7/10
Not Speaking Softly
3 June 2007
Warning: Spoilers
I first saw this film at age 9 when it was initially released. To a growing boy who used to listen to radio dramas on the FBI, it felt like lifting the curtain a bit to see how the real Bureau operated. My grandmother, sitting next to me, more than once sighed and said, "How clever they are!" At the time, the effect of the film was that the typical FBI agent was extremely heroic, and that he, usually as a team of other agents, could solve any crime and bring any enemy to justice.

The idea that the German agents were stealing atomic secrets just underscored how vital the FBI was to our nation's security.

The latest time I saw the film was last night. What a difference 61 years makes! Reed Hadley's narration was many decibels over what it should have been, and his almost staccato delivery didn't make me look forward to the next narrative bridge.
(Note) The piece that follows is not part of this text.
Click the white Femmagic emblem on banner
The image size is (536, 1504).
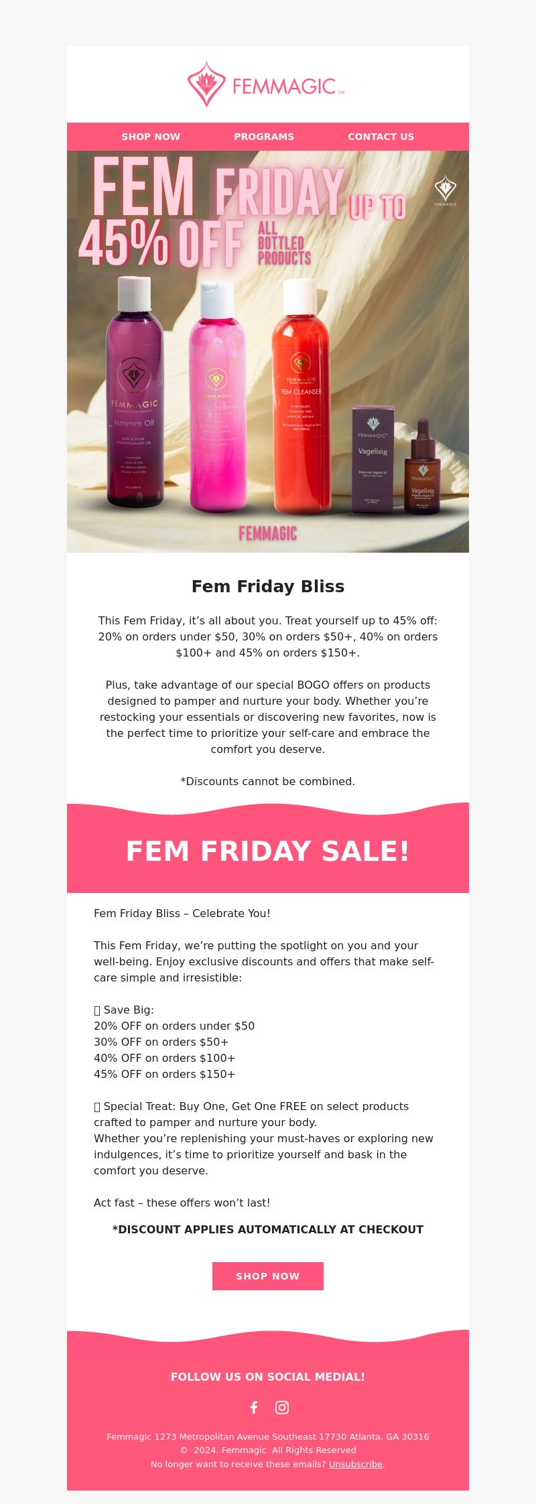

But the basic story was pretty good. The cameras apparently filmed some areas of the FBI, including one vast room where people could work in parallel on huge numbers of files, pre-computer. As a tour, it was quite impressive.

A lot of information was squeezed into the 88 minutes of film, including some cryptology, a bit of radiotelegraphy, and interesting surveillance techniques. However, one area they were surveilling and filming, they were using a Bell & Howell Design 70 family camera, which used 100-foot reels of 16mm film. Even shooting it at "silent" speed of 16 frames per second, means that they'd get a bit more than 4 minutes of surveillance before they had to load new film, if the camera had an electric motor to keep it running continuously. Not very efficient.

Many critics today would jump on practices that were common during and after the war. Actually, taken out of historical context, some of the comments may have merit, but the film is a snapshot of its time.

All in all, though, the film does give a sense of how we thought just after the war. Not at all bad.